--- MATERIAL SUPPLIED ---

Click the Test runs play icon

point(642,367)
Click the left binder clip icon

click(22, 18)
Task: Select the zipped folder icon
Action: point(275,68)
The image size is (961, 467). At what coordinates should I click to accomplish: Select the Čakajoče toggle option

---
--- MATERIAL SUPPLIED ---

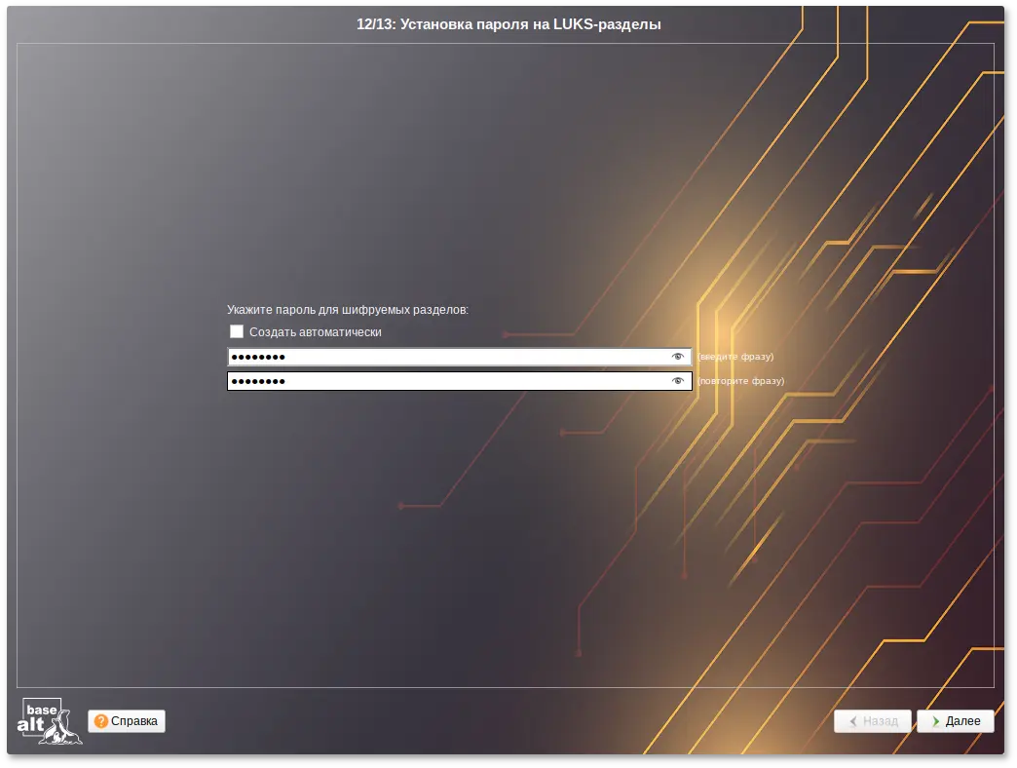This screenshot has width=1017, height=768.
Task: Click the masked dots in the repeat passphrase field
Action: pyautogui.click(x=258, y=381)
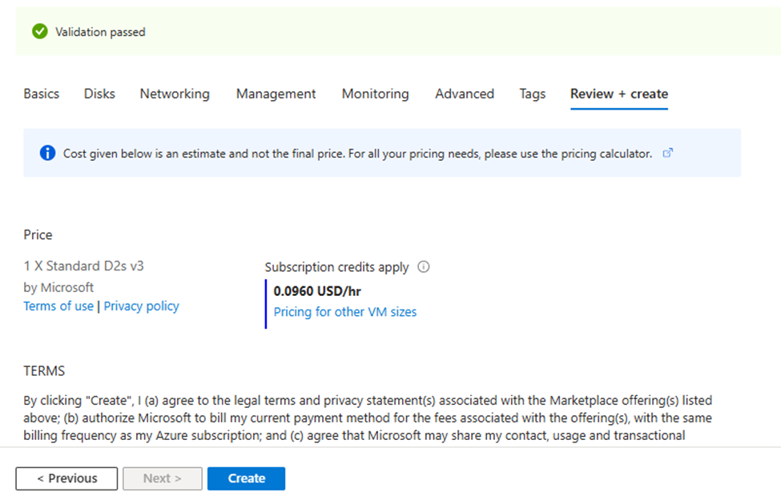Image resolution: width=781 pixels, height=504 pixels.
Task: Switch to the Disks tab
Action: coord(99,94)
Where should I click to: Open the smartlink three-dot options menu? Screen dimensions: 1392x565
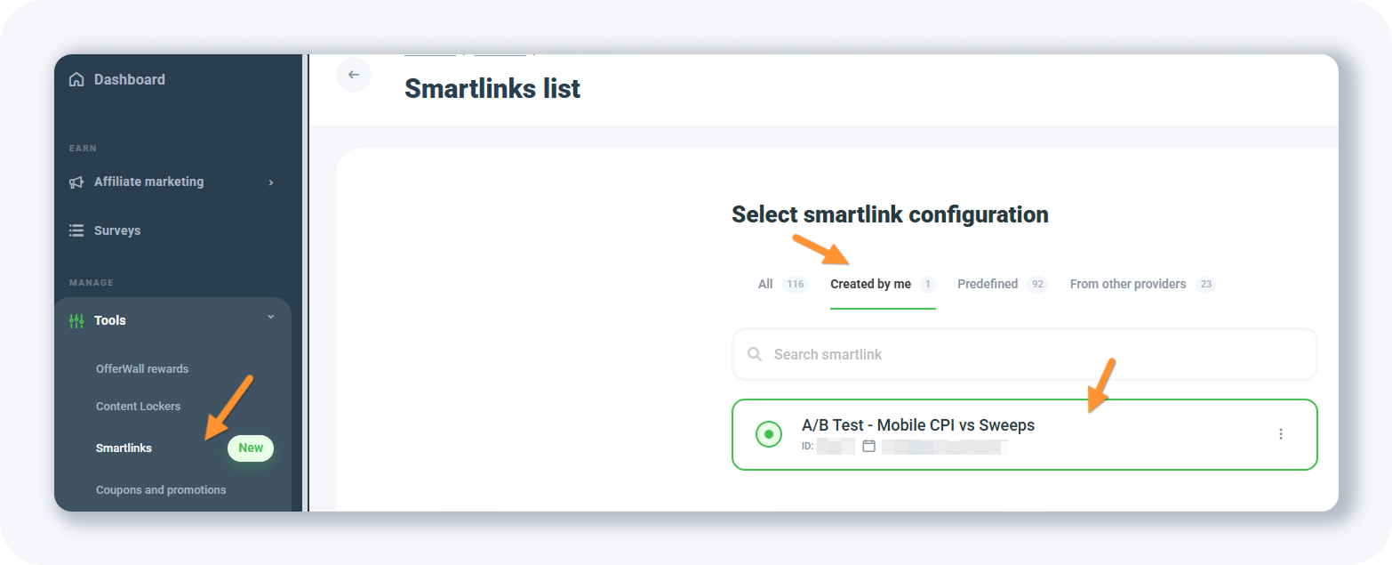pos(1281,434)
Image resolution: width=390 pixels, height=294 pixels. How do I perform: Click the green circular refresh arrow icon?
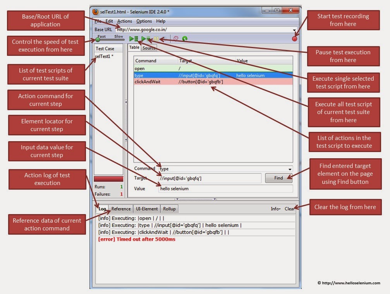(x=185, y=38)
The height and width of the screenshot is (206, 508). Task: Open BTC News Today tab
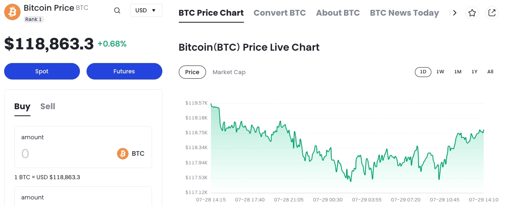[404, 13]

---
--- MATERIAL SUPPLIED ---

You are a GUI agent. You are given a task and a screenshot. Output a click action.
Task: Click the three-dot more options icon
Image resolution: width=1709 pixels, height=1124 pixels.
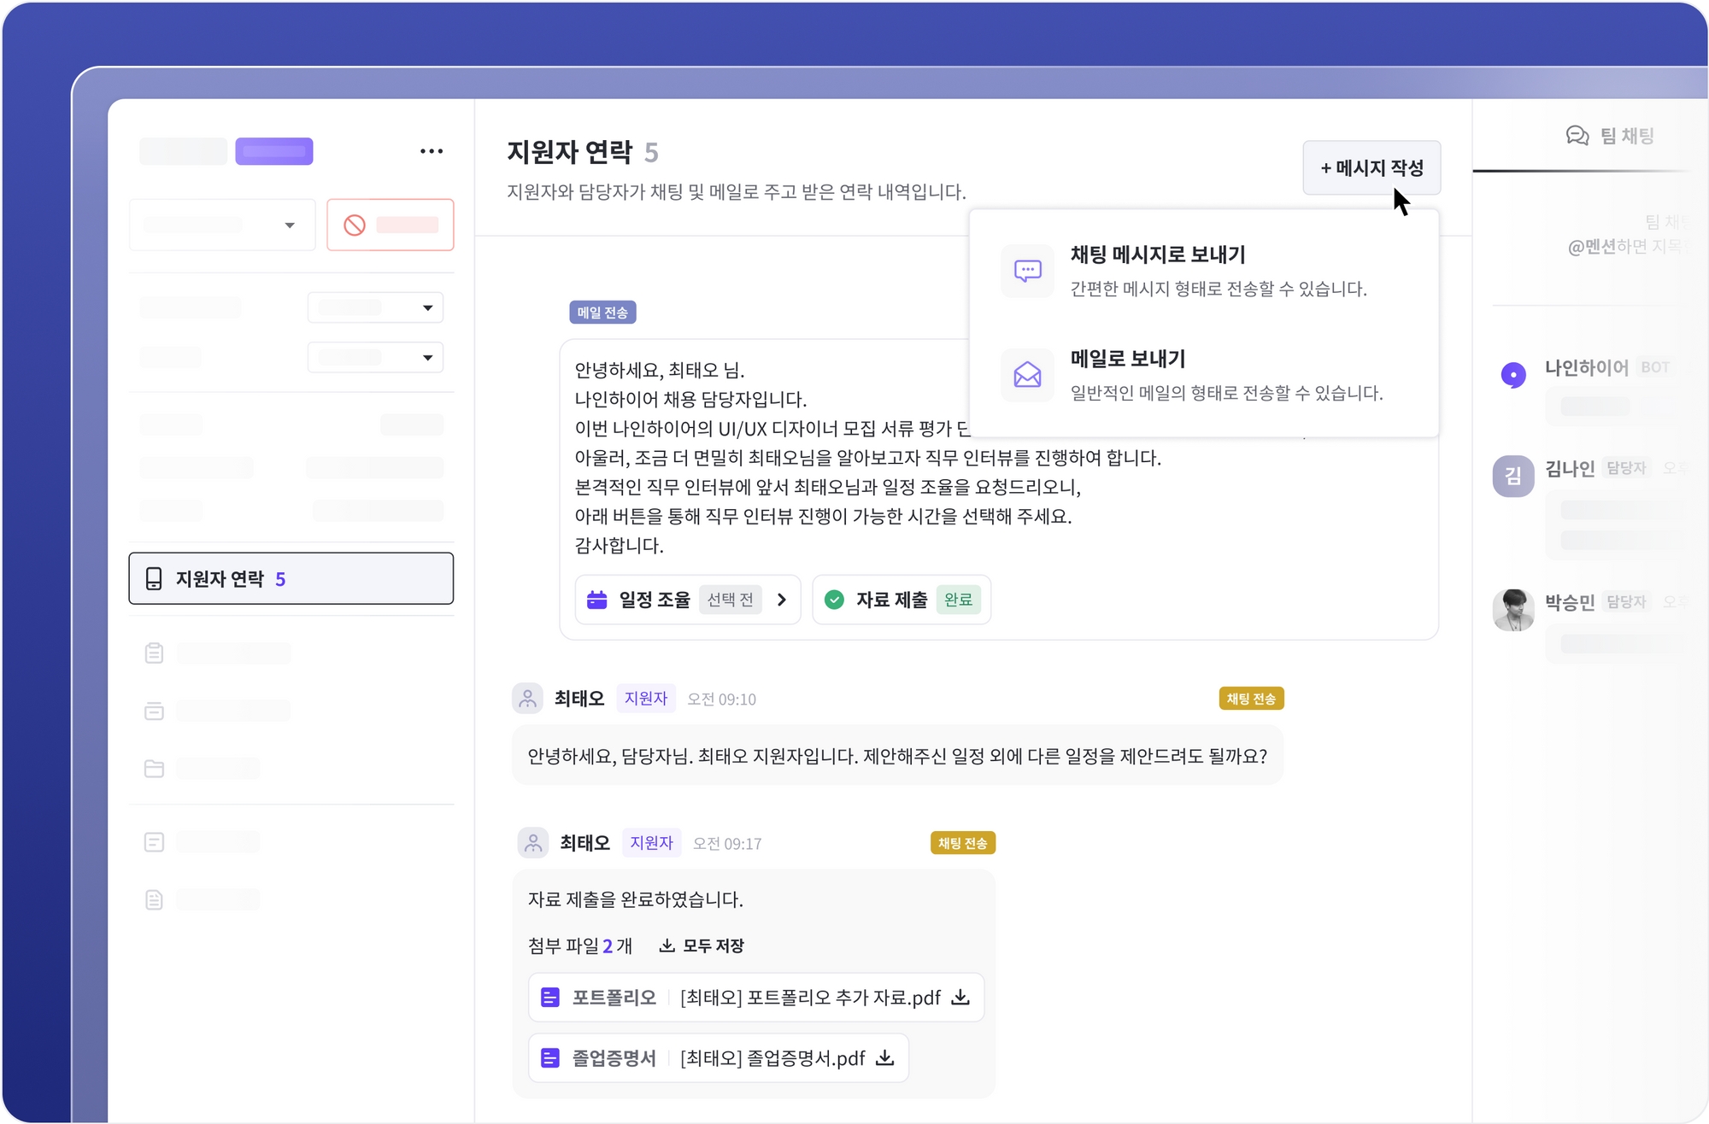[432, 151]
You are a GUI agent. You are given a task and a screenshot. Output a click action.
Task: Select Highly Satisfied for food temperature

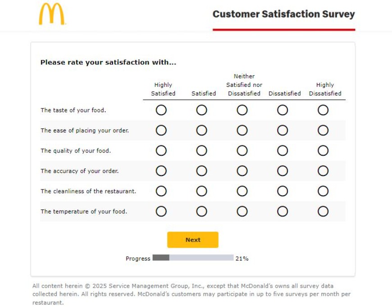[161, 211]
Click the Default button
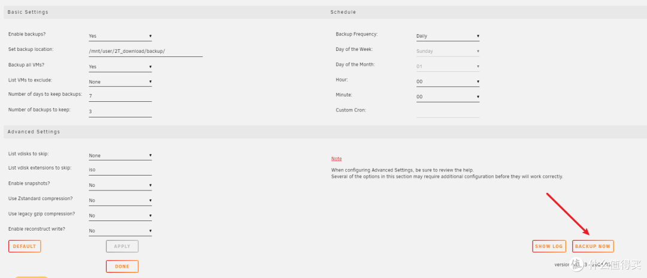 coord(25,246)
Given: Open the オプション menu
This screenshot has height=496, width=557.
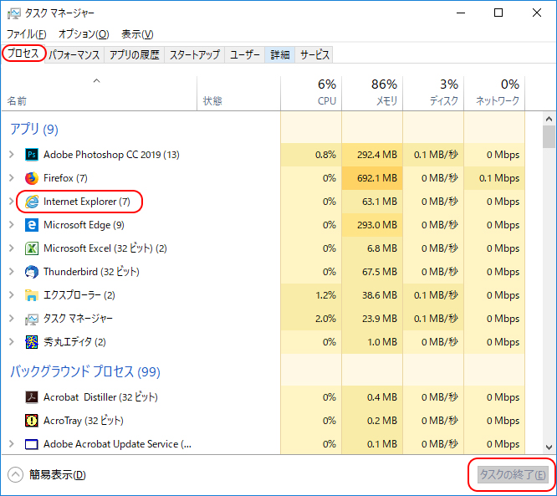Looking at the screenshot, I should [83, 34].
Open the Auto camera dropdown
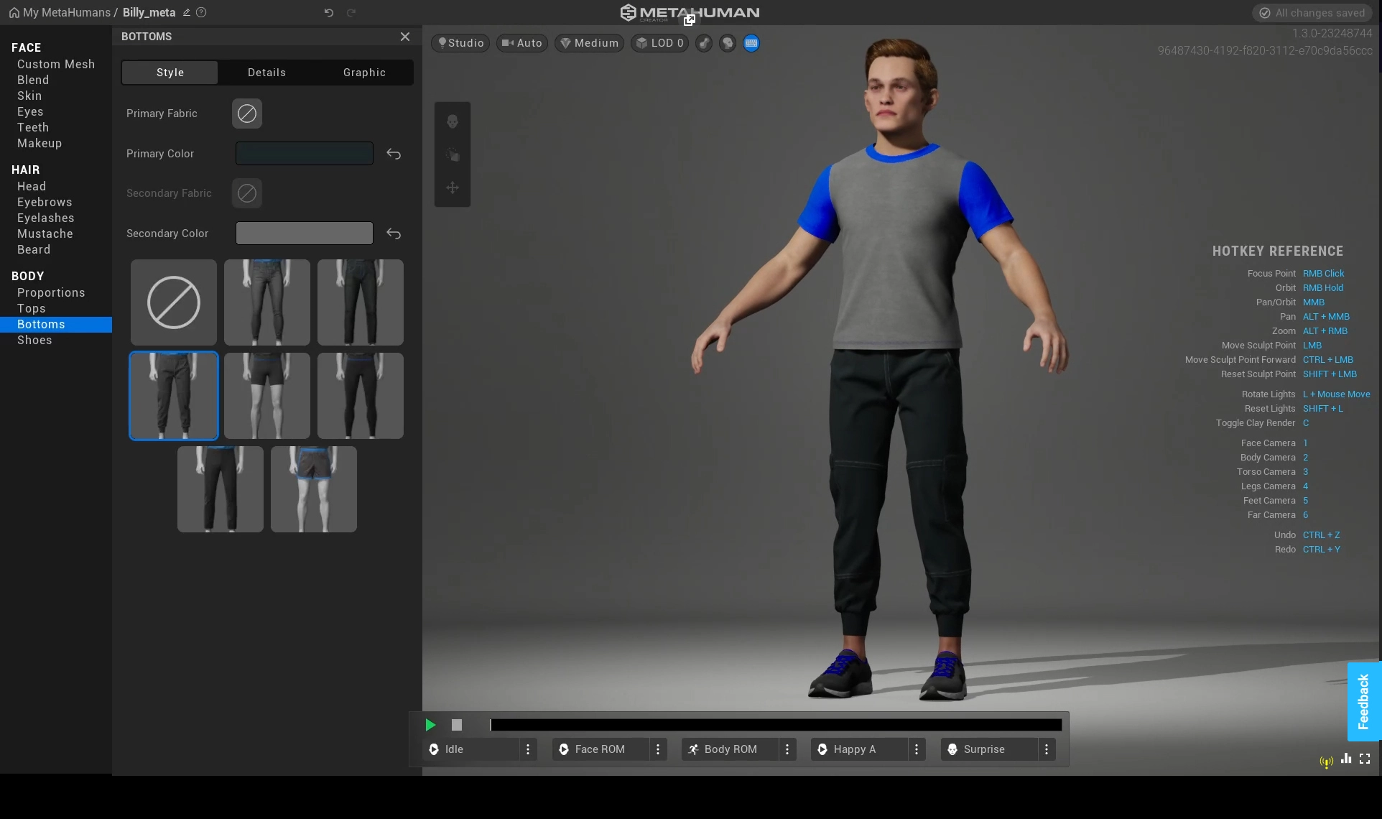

---

● GIVEN PROBLEM: Convert the lines of the records above into a Markdown table with the columns "No." and "Text", beginning with the line containing "Click the left binder clip icon" and continuing through the line containing "The image size". Number each row and omit blank lines.

● SOLUTION TO THIS PROBLEM:
| No. | Text |
|---|---|
| 1 | Click the left binder clip icon |
| 2 | click(22, 18) |
| 3 | Task: Select the zipped folder icon |
| 4 | Action: point(275,68) |
| 5 | The image size is (961, 467). At what coordinates should I click to accomplish: Select the Čakajoče toggle option |